Can you convert the listing below into a Markdown table with the columns Row and Line, numbering each non-blank line in order? Leave the pictures out.

***** STORED DATA

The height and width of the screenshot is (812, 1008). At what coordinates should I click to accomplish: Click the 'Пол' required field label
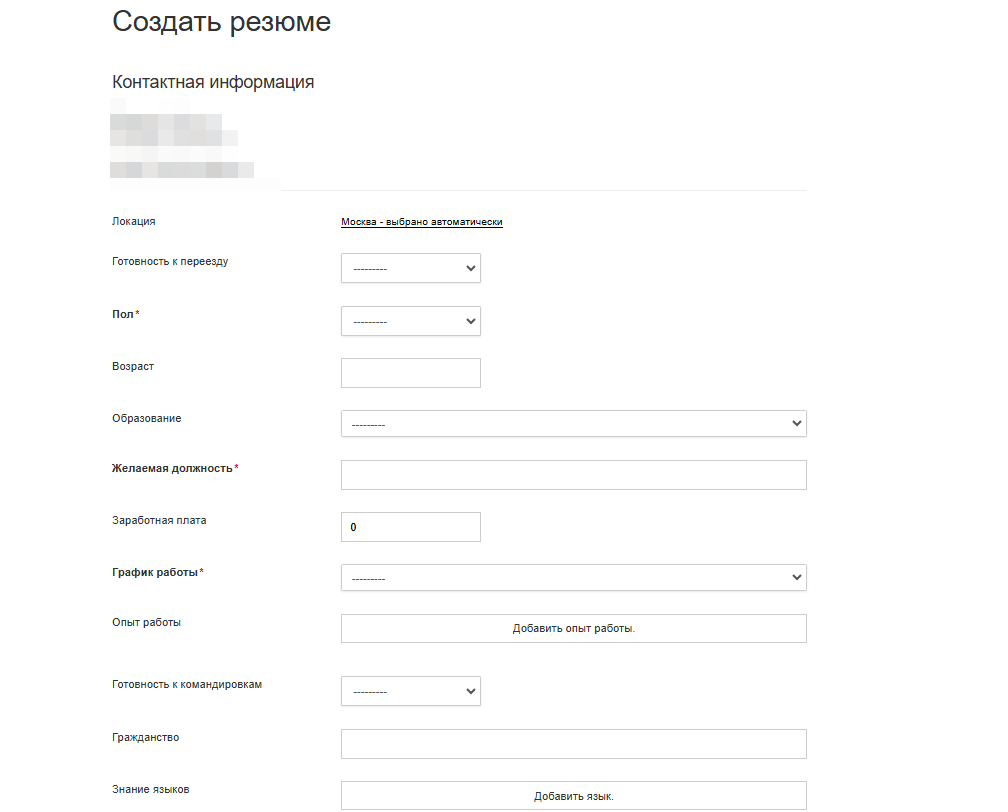point(122,315)
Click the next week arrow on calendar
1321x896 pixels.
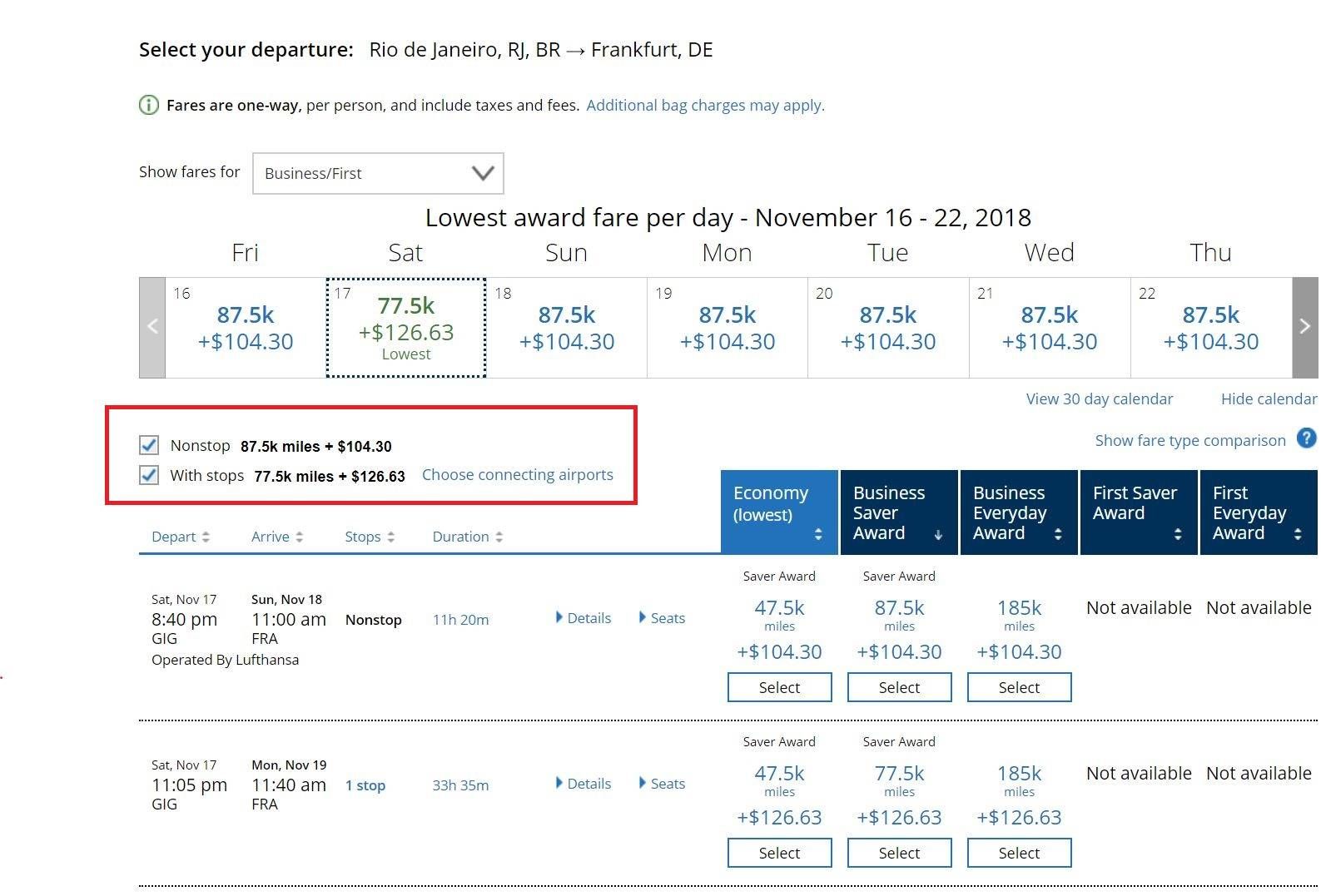tap(1304, 327)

**********

* _FULL SOLUTION_
| Row | Line |
|---|---|
| 1 | The height and width of the screenshot is (812, 1008). At what coordinates should I click to accomplish: Click the 'Пол' required field label |
| 2 | point(122,315) |
| 3 | Click the next week arrow on calendar |
| 4 | 1321x896 pixels. |
| 5 | tap(1304, 327) |